Plaintiffs alleged Defendants were improperly challenging and removing registered
voters from the Hancock County voter registration list in a racially motivated manner.
On January 21, 2016, after Plaintiffs filed a Motion to Expedite Discovery, the
Court held a telephone conference and ordered Defendants to restore any eligible voters
that had been removed to the registration rolls. After much discourse between the
parties, investigation into the whereabouts of purged voters, and multiple telephone
status conferences with the Court, all voters that could be identified as eligible to vote in
2
Hancock County were restored to the voter rolls before the March 1, 2016 primary
election. The Court has held no less than 13 telephone conferences to resolve numerous
issues in this case requiring Court intervention. After engaging in extensive discovery,
the parties agreed to mediation, resolved the substantive issues, and submitted their
negotiated settlement agreement to the Court on March 1, 2017.
DISCUSSION
I.
Consent Decree
In the parties’ proposed Consent Decree currently before the Court, the
Defendants strenuously deny any racial discrimination or violations of state law but
agree they will abide by the specific standards and procedures laid out in the Consent
Decree. Specifically, Defendants agree to not engage in discriminatory challenges to
voters’ eligibility, to only process residency‐based challenges if the challenge is
premised on residency at time of initial voter registration, to follow particular
procedures in processing inactive or relocated voters, and to strictly adhere to the
formal and detailed procedures laid out in the Consent Decree for processing voter
challenges.
Defendants agree they will provide notice of written challenges and information
relating to such challenges to a designated member of Plaintiffs’ counsel for five years
following the entry of the Consent Decree. Defendants also agree to take no action
3
regarding certain listed voters restored to the voter registration rolls and to restore
another group of listed voters. Both groups of voters will have two federal election
cycles in which to vote or update their information before being subject to the National
Voter Registration Act’s list maintenance procedures.
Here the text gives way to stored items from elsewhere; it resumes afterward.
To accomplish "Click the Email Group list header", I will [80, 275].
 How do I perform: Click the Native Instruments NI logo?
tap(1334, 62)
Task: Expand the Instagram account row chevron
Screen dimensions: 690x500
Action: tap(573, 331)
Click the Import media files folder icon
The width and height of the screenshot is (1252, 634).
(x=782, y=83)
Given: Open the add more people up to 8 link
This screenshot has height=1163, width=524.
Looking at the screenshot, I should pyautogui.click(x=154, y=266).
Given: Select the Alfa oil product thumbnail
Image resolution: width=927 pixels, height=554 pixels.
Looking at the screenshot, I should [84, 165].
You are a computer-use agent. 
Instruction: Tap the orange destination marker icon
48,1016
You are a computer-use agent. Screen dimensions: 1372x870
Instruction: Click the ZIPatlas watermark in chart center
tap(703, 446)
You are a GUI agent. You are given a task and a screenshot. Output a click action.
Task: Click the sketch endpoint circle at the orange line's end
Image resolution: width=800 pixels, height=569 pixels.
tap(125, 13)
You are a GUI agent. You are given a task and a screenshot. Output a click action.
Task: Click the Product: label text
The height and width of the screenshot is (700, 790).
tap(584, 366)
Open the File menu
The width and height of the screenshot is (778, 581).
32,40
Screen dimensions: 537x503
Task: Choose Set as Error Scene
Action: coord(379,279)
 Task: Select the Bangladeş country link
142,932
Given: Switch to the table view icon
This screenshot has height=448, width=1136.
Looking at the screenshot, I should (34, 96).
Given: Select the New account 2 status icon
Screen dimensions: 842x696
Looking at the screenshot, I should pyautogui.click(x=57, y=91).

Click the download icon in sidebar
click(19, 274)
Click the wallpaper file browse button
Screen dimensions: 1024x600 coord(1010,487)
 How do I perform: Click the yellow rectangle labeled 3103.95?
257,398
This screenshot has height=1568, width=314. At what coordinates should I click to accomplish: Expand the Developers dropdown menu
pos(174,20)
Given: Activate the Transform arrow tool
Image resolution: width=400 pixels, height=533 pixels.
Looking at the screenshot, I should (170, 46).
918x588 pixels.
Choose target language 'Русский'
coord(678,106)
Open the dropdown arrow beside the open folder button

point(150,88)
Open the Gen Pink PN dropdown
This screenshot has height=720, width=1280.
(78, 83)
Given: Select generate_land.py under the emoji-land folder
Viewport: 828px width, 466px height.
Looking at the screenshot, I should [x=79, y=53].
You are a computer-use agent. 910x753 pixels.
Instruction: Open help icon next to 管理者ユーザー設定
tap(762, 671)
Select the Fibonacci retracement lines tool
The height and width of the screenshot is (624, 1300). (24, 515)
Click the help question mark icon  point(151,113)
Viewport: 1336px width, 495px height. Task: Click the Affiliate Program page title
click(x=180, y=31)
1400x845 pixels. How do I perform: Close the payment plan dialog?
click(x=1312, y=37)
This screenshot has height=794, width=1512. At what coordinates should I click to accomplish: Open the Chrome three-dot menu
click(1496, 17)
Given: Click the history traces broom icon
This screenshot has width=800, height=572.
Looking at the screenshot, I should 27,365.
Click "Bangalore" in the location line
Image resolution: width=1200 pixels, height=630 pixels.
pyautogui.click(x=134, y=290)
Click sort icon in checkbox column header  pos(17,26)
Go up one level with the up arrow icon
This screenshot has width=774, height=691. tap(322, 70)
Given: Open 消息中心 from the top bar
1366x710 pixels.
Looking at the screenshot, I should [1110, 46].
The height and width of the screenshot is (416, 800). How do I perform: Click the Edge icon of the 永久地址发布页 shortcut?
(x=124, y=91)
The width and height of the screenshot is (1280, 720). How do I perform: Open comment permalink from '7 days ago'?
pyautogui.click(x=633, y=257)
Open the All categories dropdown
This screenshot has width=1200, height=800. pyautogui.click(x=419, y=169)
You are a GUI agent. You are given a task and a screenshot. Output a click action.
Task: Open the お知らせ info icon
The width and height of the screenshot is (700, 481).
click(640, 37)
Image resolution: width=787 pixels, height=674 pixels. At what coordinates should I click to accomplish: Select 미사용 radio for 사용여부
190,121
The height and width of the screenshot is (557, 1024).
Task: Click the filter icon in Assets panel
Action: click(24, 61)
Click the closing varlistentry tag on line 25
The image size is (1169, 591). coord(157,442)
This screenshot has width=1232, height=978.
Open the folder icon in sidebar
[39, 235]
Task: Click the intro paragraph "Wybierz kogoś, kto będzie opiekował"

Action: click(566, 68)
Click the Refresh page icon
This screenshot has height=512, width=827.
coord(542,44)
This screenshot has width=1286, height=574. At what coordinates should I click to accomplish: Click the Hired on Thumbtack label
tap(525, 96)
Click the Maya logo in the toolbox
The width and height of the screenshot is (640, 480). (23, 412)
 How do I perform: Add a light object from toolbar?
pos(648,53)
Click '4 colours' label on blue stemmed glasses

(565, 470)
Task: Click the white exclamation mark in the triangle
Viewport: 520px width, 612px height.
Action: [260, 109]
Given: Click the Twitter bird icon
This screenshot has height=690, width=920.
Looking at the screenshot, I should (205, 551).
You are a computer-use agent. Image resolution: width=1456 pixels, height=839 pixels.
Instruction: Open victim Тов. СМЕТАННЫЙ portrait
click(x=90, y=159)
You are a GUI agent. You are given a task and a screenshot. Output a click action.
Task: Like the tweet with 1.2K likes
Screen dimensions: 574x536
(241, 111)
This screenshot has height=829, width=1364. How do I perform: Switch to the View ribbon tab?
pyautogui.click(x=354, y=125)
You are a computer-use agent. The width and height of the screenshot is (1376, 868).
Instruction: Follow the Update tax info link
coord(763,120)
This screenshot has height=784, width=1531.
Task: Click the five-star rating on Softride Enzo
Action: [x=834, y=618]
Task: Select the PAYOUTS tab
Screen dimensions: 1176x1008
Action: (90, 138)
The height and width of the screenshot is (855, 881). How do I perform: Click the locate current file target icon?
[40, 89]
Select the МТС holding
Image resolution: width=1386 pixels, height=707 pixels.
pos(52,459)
In addition, the parties agree within 21 days after the entry of the Consent Decree
they will attempt to choose an Examiner who will review the BOER’s actions regarding
list maintenance and voter challenges based on residency. If the parties cannot agree on
an Examiner, they will suggest candidates to the Court, and one will be appointed. The
Examiner may make recommendations to the BOER regarding its compliance with state
law procedures and the procedures in the Consent Decree. If the BOER disagrees with
or does not follow the recommendations any party may bring that issue to the Court’s
attention. The Examiner’s term shall run for three and a half years from the date of
appointment; however, upon Plaintiffs’ motion and after Defendants are given an
opportunity to respond, the Court may extend the Examiner’s term.
Finally, the parties acknowledge Plaintiffs may be awarded attorneys’ fees at the
Court’s discretion and agree Plaintiffs may seek reasonable fees and costs incurred on
any motion to enforce the Consent Decree. The Court will retain jurisdiction over this
case for the five years the Consent Decree will be in effect; however, this case will be
administratively closed. The Court finds this agreement effectively resolves the merits
4
of Plaintiffs’ claims. The parties’ Consent Decree is hereby GRANTED, leaving only the
issue of Plaintiffs’ attorneys’ fees to be determined.
II.
Attorneys’ Fees
Under the “American Rule” courts generally do not award fees in a civil suit;
however, under statutory fee shifting provisions, Congress has allowed for a
“prevailing party” to seek an award of attorney’s fees.1 Plaintiffs seek attorneys’ fees
pursuant the National Voter Registration Act, 52 U.S.C. § 20510(c), which authorizes the
Court to award the prevailing party reasonable attorney’s fees, including litigation
expenses and costs.2
In order to be a prevailing party for the purposes of a fee‐shifting statute, there
must be a court‐ordered “material alteration of the legal relationship of the parties.”3 In
other words, if Plaintiff has succeeded on “any significant issue…which achieved some
of the benefit the parties sought in bringing the suit,” they are considered the
“prevailing party.”4 However, finding that the Plaintiff is a prevailing party is merely a
“statutory threshold.”5 After the court makes this finding, it is then tasked with
determining what constitutes a “reasonable” fee.6
Smalbein ex rel Estate of Smalbein v. City of Daytona Beach, 353 F. 3d 901, 904 (11th Cir. 2003).
52 U.S.C. § 20510(c).
3 Buckhannon Board & Care Home, Inc., W. Va. Dept. of Health & Human Res. 532 U.S. 598, 604 (2001).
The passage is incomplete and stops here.